What is Digital Analytics?

Digital analytics is the process marketers take to track key performance indicators or metrics.

Today’s digital tools – computers, mobile devices, and software platforms – collect data. Initially, the volume of data recorded from these digital tools was overwhelming for everyday marketers. Within a few years, experts developed ways to organize data into actionable insights.

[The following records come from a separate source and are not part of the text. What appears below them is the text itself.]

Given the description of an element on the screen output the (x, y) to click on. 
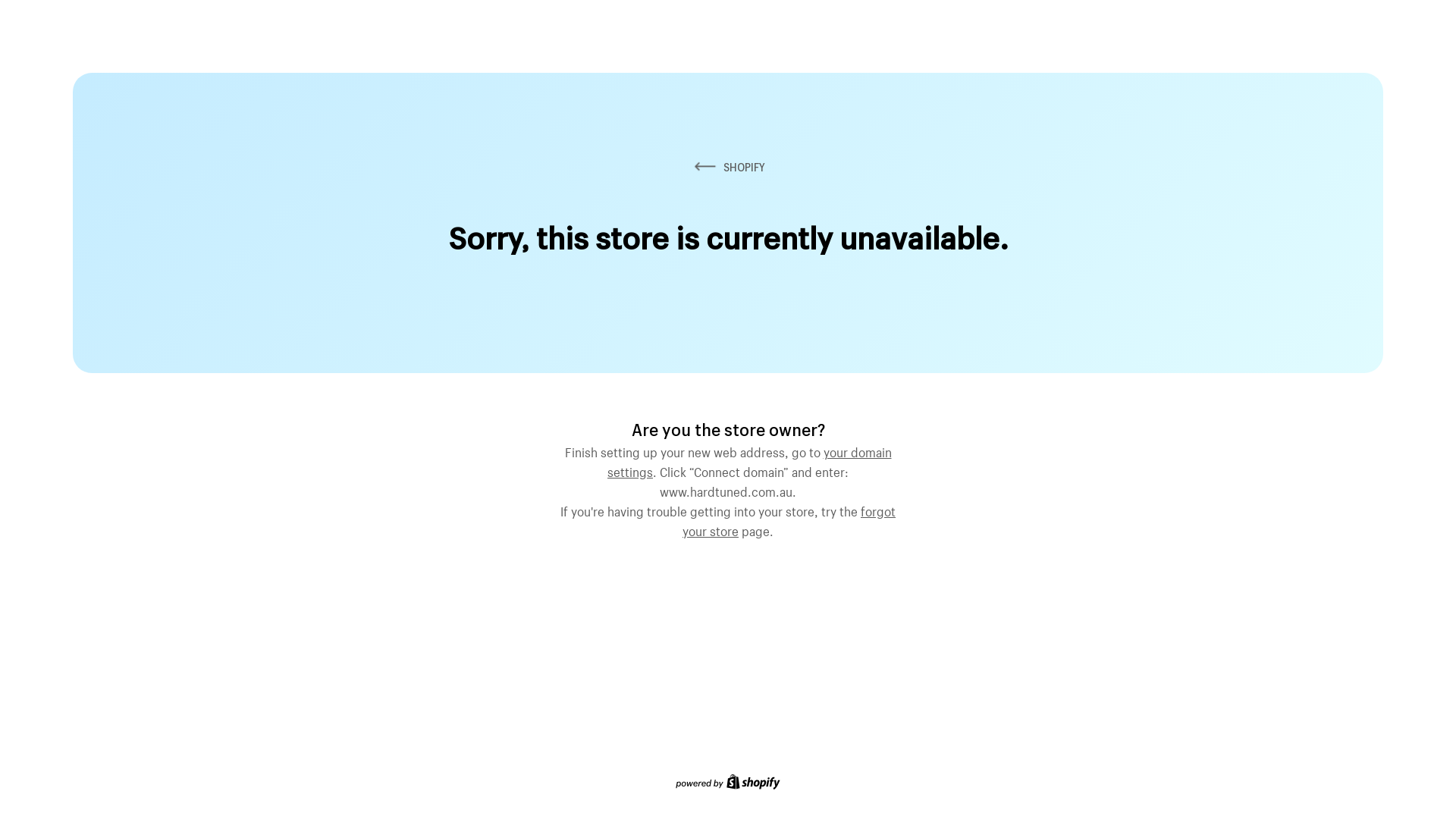
your domain settings Element type: text (749, 460)
forgot your store Element type: text (788, 519)
SHOPIFY Element type: text (727, 167)
Given the description of an element on the screen output the (x, y) to click on. 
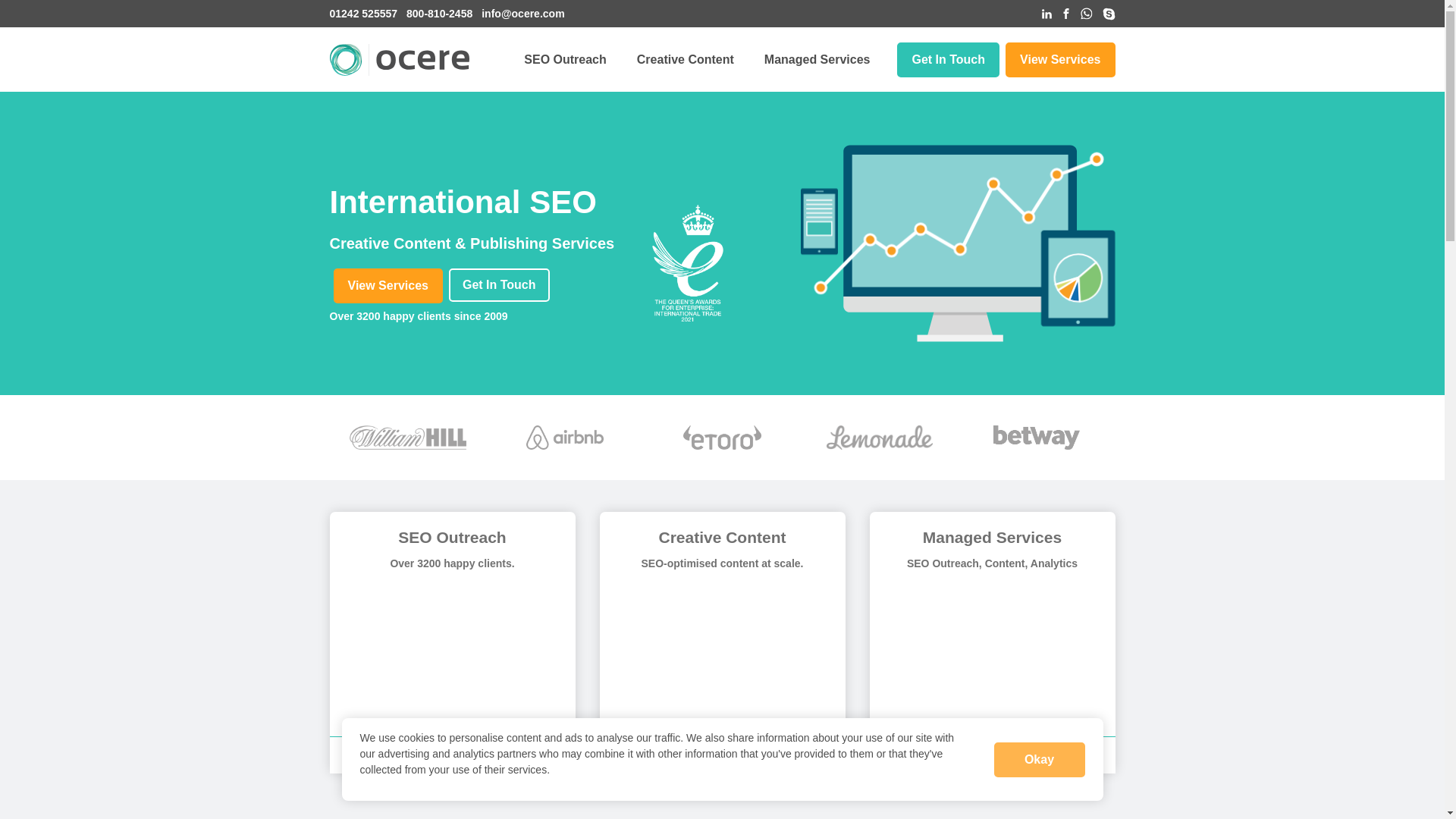
View Services (1060, 59)
SEO Outreach (564, 59)
800-810-2458 (438, 13)
Creative Content (684, 59)
Managed Services (817, 59)
01242 525557 (363, 13)
Get In Touch (499, 285)
View Services (387, 285)
Get In Touch (947, 59)
Given the description of an element on the screen output the (x, y) to click on. 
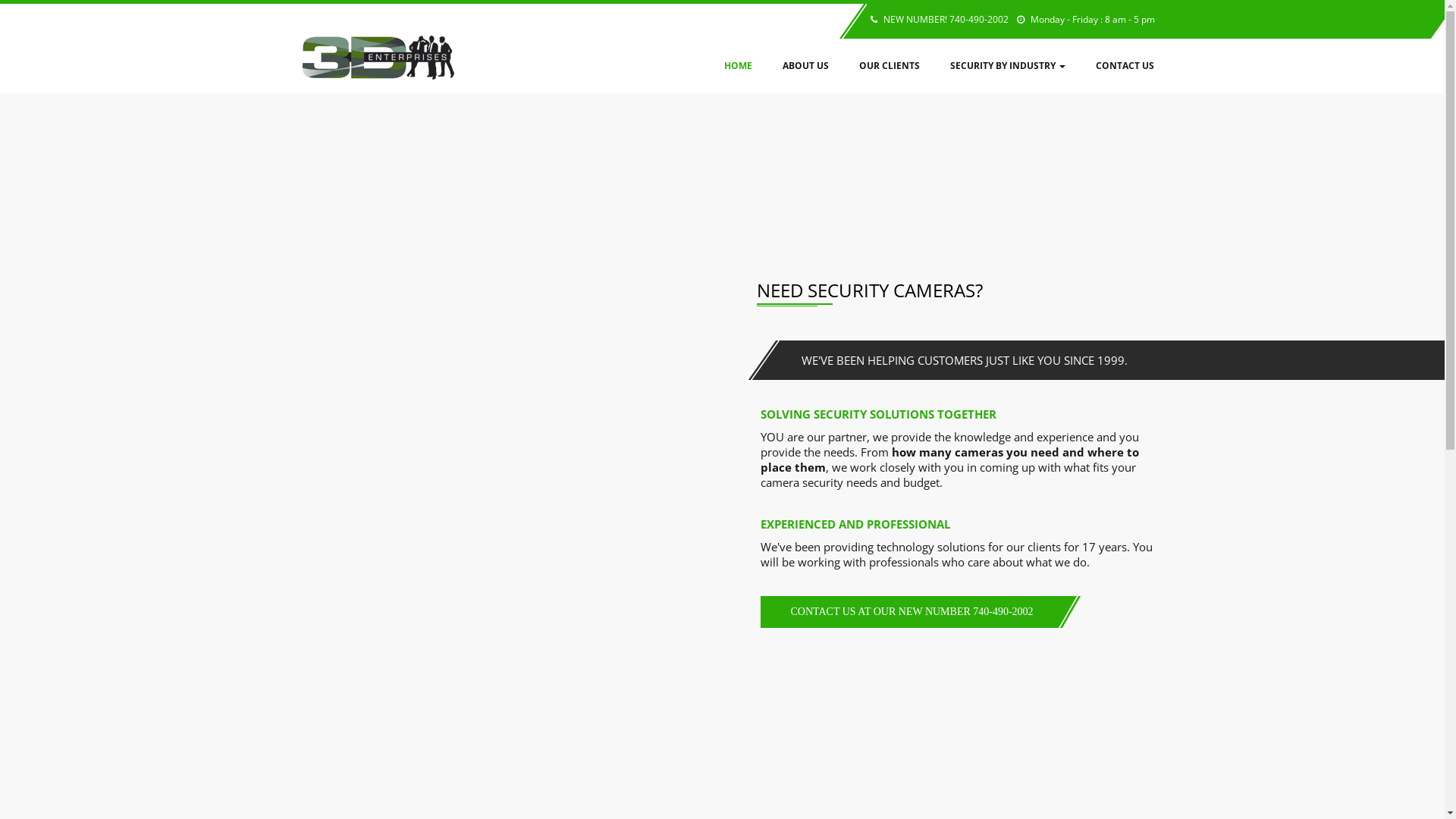
SECURITY BY INDUSTRY Element type: text (1006, 65)
OUR CLIENTS Element type: text (888, 65)
CONTACT US AT OUR NEW NUMBER 740-490-2002 Element type: text (907, 611)
CONTACT US Element type: text (1116, 65)
ABOUT US Element type: text (805, 65)
HOME Element type: text (744, 65)
Given the description of an element on the screen output the (x, y) to click on. 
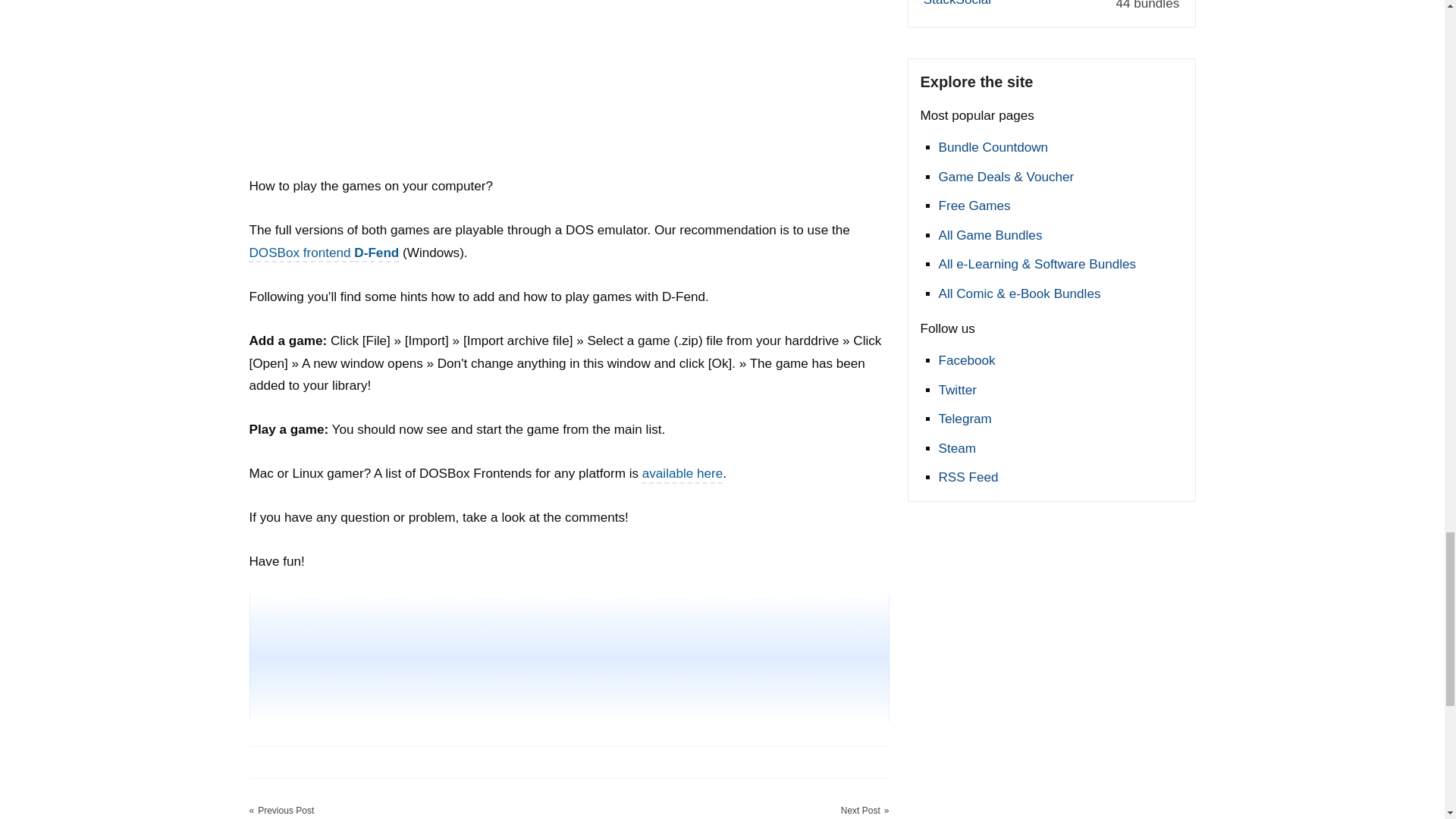
Visit the website of the DosBox frontend D-Fend Reloaded (323, 252)
DOSBox wiki - List of DOSBox Frontends (682, 473)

Now, digital analytics helps specialists in every field (marketing, finance, human resources, medical, etc.) to collect, organize, filter, and understand information about a target audience, industry trend, and/or team performance. Digital analytics is categorized into either quantitative or qualitative information:

  • Quantitative data pertains to the literal number of times a particular action or event occurs. It is the easiest type of data to understand because it represents hard and fast numbers, such as the number of sales or the number of times a user visits a web page.
  • Qualitative data takes a deeper look at quantitative data to understand how, why, and to what degree a certain action occurred. For example, customer feedback in their own words counts as qualitative data. All non-numerical data falls under this category.

Properly combining all available quantitative and qualitative data helps an analyst or marketer get the “full picture.”

The primary goal of digital analytics is to inform decision-makers on the best course of action. In marketing, analytics tells experts who their customers are, why they buy, and the most efficient process for converting those customers.